Wolford wanted to die.  A pity for him he doesn’t get to go to heaven, and an even greater pity that he’ll never know he didn’t make it. Extinction is extinction.

“His faith is what took him home,” said his sister Robin Vanover, 38.

. . . Mack’s family has accepted his death as something that he knew was coming and something that was ultimately God’s will. The pastor believed every word of the Bible and laid down his life for his conviction, they said. For them, his death is an affirmation of the Signs Following tradition: “His faith is what took him home,” said his sister Robin Vanover, 38. . .

In my mind, Mack’s situation was different from that of a starving child or a civilian wounded in war. He was a competent adult who decided to stand by what he understood to be the word of God, no matter the consequences. And so I’ve started to come to peace with the fact that everyone in the crowded trailer, including myself, let Mack die as a man true to his faith.
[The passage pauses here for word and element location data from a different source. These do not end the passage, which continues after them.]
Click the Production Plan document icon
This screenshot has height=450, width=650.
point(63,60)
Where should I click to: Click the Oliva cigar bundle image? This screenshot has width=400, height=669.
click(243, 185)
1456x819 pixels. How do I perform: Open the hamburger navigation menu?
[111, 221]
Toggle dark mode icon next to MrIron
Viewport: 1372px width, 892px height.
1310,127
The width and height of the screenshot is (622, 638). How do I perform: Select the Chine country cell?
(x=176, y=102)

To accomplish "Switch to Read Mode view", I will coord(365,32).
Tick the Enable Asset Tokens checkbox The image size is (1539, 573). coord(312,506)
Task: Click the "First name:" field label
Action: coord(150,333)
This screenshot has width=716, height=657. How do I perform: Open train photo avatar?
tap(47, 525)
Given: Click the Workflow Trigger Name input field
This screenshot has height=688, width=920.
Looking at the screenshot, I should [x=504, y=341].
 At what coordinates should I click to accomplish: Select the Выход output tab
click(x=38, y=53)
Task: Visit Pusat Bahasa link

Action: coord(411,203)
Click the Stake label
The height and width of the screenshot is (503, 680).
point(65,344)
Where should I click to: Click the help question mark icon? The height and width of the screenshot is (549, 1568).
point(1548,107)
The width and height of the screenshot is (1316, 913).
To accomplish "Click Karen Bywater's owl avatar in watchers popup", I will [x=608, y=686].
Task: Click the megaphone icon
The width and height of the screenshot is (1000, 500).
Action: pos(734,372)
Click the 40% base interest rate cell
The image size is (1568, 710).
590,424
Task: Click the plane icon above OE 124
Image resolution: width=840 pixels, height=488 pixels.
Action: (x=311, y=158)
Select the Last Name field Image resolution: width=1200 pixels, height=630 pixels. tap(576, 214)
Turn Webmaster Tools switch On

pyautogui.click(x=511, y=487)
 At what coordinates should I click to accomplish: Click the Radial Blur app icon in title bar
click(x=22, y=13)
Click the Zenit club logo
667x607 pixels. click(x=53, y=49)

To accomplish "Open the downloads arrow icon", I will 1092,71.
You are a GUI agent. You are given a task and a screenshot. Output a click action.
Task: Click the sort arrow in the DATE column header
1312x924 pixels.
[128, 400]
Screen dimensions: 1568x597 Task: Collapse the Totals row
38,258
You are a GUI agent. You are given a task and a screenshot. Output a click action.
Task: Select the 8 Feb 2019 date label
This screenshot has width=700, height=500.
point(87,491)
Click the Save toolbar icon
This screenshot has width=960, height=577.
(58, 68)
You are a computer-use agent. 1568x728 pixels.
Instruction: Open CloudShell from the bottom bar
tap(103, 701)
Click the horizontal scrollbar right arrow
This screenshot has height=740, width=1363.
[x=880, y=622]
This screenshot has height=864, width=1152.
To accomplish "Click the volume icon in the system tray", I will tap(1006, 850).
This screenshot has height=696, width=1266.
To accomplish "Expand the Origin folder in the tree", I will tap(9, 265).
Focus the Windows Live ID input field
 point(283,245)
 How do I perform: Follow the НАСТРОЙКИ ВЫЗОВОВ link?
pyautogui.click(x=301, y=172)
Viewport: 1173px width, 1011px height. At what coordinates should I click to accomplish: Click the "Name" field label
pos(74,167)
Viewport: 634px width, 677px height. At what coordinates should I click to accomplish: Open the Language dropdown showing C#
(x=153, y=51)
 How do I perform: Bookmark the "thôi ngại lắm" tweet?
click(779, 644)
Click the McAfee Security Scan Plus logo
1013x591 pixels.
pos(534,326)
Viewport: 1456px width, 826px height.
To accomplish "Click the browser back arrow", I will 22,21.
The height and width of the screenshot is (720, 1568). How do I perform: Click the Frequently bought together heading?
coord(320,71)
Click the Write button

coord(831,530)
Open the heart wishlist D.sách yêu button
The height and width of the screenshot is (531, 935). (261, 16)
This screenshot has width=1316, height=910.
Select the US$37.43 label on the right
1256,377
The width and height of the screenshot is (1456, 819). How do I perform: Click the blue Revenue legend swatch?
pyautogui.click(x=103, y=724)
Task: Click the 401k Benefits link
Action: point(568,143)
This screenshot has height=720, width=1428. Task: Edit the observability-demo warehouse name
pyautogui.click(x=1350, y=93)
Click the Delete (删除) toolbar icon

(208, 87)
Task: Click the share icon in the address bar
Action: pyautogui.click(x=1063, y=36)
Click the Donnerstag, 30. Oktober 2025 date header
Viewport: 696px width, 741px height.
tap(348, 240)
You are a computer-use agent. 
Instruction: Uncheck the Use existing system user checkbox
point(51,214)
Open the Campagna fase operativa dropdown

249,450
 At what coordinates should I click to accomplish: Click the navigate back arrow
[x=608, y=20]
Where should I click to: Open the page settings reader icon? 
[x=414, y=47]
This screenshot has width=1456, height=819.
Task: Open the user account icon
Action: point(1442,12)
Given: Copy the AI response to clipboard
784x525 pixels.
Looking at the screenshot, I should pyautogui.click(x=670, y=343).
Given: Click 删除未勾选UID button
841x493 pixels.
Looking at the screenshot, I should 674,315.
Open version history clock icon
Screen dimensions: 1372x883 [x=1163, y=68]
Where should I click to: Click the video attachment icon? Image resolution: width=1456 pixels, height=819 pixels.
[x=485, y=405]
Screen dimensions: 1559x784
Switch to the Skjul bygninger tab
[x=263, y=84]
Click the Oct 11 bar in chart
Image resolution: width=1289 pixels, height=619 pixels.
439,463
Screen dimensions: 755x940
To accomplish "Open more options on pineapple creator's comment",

Grania added this editorial note, which I have permission to post:

The nauseating aspect is how much the reporter tries to find something good and positive in this tragedy, because you know, faith is good, and unwavering faith must be even better. Even though she is clearly troubled by the stupid and primitive practices of this church, she feels she has to write positively about deep convictions and how this has helped her “understand”  – although she never elaborates what “understanding” she has gleaned from watching a man die an agonizing death while his family stood around sadly.

People respect the mere word “religion” so much that they fall over themselves trying to praise a nonsensical belief that not only led a man cause his own senseless and needless death, but paralyzed his evidently loving family to stand around mutely when they should have been trying to save him.

He didn’t die for his faith, he died for his stupidity. There isn’t anything praiseworthy about it.

There’s a short gallery of photos about Wolford taken by Lauren Pond (who wrote the article), showing him in action in healthier days, along with several photos after he was bitten, some taken immediately after the strike and some when Wolford was close to death a few hours later. Here are three that show the price of faith:

Donald Dover, left, of North Carolina and Jamie Lloyd of Sidney, Ohio, right, support Pastor Randy “Mack” Wolford after taking him to an outhouse at the Panther Wildlife Management Area. Wolford, a practitioner and defender of the faith tradition of serpent-handling, was bitten by a rattlesnake during the Sunday worship service. He later died from the effects of the bite.
Lauren Pond / Lauren Pond for The Washington Post
Donald Dover, left, of North Carolina and Jamie Lloyd, right, of Sidney, Ohio, carry Randy “Mack” Wolford, 44, to a sport-utility vehicle about 40 minutes after Wolford was bitten while handling a rattlesnake during the May 27 worship service at Panther Wildlife Management Area in southern West Virginia. Mack was then taken to his mother-in-law’s home, about an hour away, near Bluefield, W.Va.
Lauren Pond / Lauren Pond for The Washington Post
Vicie Haywood, mother of Pastor Randy “Mack” Wolford, strokes her son’s feet as the pastor lies on the couch at his mother-in-law’s home near Bluefield, W.Va. Wolford was bitten by a rattlesnake during a Sunday worship service. He was pronounced dead early the next morning at the Bluefield Regional Medical Center.